Ante aquel pensamiento una terrible sensación de patetismo lo invadió. ¿Se había marchitado y muerto todo lo que había dejado atrás en la montaña mientras aquellas constelaciones se movían firmemente dando vueltas?

Cal miró hacia el centro del sistema, al cubo en torno al que cada cual trazaba su trayectoria —fuera excéntrica o regular, distante o íntima—, y allí, en el lugar desde el cual él sacaba su luz, se vio a sí mismo durmiendo en la ladera de una colina.

«Estoy soñando», pensó; y de pronto se levantó —como una burbuja dentro de una botella— menos luna que Mooney. La bóveda de la caverna —que Cal advirtió vagamente se asemejaba a la parte interior de un cráneo— estaba oscura por encima de él, y durante un instante pensó que iba a estrellarse contra la cúpula y a morir; pero en el último momento el aire se puso brillante a su alrededor y Cal se despertó mirando hacia el cielo surcado de luz.
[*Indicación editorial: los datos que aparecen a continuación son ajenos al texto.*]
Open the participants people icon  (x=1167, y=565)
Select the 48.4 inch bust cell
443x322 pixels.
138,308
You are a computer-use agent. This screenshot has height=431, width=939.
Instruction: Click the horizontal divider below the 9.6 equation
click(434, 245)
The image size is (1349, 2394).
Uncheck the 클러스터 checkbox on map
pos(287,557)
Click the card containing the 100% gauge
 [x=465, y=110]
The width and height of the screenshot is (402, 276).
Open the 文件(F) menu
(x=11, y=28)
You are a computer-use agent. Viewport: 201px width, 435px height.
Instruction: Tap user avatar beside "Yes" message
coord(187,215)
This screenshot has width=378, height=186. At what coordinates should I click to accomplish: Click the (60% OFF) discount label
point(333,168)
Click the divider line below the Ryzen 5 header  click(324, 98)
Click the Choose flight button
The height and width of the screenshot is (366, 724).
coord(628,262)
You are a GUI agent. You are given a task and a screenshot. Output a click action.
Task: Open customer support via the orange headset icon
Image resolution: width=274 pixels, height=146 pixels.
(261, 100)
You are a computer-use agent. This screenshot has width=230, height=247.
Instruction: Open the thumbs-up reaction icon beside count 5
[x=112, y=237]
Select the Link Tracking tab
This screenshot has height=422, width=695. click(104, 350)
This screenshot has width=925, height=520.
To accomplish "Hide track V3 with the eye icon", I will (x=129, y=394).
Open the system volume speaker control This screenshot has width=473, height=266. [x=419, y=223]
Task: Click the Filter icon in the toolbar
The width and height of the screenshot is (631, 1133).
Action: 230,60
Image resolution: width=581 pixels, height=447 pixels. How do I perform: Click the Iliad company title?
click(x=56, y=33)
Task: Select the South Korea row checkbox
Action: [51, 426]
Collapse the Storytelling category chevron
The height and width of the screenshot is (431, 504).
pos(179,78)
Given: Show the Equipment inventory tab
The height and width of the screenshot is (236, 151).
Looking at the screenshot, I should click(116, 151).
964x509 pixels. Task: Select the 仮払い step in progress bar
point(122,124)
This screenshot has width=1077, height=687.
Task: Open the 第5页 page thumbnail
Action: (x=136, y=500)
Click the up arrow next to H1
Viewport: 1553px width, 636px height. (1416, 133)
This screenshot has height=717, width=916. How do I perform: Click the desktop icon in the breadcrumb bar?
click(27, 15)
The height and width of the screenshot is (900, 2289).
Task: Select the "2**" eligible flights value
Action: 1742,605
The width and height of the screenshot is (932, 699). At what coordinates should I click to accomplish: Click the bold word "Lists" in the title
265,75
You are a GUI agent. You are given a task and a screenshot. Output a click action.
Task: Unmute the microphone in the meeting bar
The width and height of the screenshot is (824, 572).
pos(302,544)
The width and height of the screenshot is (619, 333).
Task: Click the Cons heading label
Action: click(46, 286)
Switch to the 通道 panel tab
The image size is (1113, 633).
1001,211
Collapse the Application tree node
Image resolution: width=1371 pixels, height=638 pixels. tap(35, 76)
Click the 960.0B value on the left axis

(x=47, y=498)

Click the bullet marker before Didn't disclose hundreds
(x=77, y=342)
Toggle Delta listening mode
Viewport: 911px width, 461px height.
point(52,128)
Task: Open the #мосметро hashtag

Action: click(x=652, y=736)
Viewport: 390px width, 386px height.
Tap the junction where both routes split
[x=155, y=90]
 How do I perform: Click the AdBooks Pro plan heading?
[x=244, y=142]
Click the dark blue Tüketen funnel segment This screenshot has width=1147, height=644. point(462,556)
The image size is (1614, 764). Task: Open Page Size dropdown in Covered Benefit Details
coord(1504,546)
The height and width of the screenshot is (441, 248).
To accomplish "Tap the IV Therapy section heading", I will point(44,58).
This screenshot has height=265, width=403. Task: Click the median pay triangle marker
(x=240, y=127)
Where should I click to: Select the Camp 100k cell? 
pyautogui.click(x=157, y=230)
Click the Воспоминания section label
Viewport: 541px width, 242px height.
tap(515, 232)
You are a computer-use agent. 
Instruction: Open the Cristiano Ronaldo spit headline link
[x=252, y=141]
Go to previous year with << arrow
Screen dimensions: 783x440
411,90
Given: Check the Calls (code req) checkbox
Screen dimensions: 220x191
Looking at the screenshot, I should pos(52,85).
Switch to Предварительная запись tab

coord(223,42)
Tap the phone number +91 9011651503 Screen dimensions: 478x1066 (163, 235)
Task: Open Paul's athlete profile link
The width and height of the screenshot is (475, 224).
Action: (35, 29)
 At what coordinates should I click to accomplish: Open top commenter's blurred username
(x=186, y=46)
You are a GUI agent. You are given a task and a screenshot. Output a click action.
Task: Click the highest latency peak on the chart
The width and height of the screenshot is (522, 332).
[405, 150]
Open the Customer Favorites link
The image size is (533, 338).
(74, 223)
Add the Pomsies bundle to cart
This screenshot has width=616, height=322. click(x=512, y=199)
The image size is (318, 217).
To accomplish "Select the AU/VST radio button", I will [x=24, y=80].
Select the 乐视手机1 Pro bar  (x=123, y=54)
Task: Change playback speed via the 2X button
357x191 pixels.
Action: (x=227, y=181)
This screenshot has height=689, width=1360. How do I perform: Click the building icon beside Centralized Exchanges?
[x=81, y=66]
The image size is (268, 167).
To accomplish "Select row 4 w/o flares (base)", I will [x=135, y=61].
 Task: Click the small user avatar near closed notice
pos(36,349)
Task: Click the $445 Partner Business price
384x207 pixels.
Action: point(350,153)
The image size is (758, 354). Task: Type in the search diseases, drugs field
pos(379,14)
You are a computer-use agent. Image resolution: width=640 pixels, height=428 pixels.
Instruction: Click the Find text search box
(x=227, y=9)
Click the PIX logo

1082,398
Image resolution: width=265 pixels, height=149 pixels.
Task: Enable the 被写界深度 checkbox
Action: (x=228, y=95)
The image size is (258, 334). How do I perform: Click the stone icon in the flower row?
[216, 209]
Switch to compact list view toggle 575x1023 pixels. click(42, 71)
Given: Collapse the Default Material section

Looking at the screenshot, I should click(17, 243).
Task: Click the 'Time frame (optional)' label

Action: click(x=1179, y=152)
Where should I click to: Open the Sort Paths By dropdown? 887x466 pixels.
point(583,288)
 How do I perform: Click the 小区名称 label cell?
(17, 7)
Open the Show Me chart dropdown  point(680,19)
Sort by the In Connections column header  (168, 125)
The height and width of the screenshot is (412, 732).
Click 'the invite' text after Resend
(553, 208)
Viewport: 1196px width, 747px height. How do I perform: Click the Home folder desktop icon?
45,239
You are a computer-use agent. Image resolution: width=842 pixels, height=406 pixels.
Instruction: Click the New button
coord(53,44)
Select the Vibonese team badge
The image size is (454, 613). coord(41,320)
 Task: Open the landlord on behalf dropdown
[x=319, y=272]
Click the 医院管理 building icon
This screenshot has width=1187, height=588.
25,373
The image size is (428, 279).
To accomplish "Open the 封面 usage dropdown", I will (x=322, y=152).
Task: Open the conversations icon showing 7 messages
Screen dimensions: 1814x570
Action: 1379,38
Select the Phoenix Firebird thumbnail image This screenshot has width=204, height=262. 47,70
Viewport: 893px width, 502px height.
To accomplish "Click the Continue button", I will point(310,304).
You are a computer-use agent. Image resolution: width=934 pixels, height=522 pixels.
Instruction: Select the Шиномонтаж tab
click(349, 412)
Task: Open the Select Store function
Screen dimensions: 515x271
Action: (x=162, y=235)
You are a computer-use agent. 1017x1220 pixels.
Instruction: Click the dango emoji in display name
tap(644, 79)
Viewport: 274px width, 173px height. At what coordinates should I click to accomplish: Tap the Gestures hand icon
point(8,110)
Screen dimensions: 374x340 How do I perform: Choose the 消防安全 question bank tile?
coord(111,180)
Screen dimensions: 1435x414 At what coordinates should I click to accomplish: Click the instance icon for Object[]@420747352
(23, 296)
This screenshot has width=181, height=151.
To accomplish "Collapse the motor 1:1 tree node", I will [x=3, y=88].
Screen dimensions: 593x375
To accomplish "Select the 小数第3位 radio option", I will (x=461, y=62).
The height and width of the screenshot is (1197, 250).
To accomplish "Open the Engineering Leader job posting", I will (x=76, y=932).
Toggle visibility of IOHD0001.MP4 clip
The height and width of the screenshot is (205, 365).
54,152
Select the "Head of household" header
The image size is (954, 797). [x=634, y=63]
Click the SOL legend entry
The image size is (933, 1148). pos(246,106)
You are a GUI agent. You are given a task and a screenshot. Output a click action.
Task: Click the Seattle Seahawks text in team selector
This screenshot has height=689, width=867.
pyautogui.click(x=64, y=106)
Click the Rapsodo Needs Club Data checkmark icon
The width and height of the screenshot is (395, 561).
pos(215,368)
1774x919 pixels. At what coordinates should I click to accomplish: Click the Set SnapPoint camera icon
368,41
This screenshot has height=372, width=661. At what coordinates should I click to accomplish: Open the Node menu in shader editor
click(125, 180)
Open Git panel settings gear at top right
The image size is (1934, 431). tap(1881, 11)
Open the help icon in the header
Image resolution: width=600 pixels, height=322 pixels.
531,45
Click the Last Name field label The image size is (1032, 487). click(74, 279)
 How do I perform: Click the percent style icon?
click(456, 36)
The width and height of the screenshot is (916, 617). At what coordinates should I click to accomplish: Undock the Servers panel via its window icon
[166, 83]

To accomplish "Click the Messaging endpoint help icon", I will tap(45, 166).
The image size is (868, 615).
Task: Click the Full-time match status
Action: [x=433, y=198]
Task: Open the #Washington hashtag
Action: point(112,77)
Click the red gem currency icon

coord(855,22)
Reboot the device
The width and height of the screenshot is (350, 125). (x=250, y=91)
Era el amanecer sobre la Montaña de Venus.

3

Del sueño que había tenido, una parte al menos era verdad. Se había desprendido de dos pieles, igual que una serpiente. Una de las pieles, la ropa, se encontraba esparcida en la hierba a su alrededor. La otra, la mugre acumulada a lo largo de sus aventuras, había sido lavada durante la noche, bien por el rocío o bien un chaparrón de lluvia. Fuera lo que fuese, Cal ahora estaba seco del todo; el calor de la tierra sobre la que yacía (aquella parte tampoco había sido un sueño) lo había secado y le había proporcionado un olor dulce. Se sentía también alimentado y fuerte.

Se sentó. El bálsamo que era De Bono ya estaba de pie, rascándose las pelotas y mirando fijamente hacia el cielo: una dichosa combinación. La hierba le había dejado huellas en la espalda y en las nalgas.

—¿Te han complacido? —le preguntó a Cal al tiempo que le guiñaba un ojo.

—¿Complacido?

—Las Presencias. ¿Te han proporcionado dulces sueños?

—Sí.

De Bono sonrió obscenamente.

—¿Quieres contármelo? —inquirió.

—No sé cómo…

—Oh, no seas modesto.

—No, es que yo… he soñado que era… la luna.

—¿Qué has soñado qué?

—He soñado…

—¿Te traigo al lugar más parecido que tenemos a una casa de putas, y tú sueñas que eres la luna? Eres un hombre muy raro, Calhoun.

Recogió el chaleco y se lo puso, moviendo la cabeza ante aquella rareza de Cal.

—¿Y tú qué has soñado? —inquirió Cal.

—Te lo diré un día de éstos —respondió De Bono—. Cuando seas lo bastante mayor.

4

Se vistieron en silencio y luego emprendieron el descenso de la suave ladera de la montaña.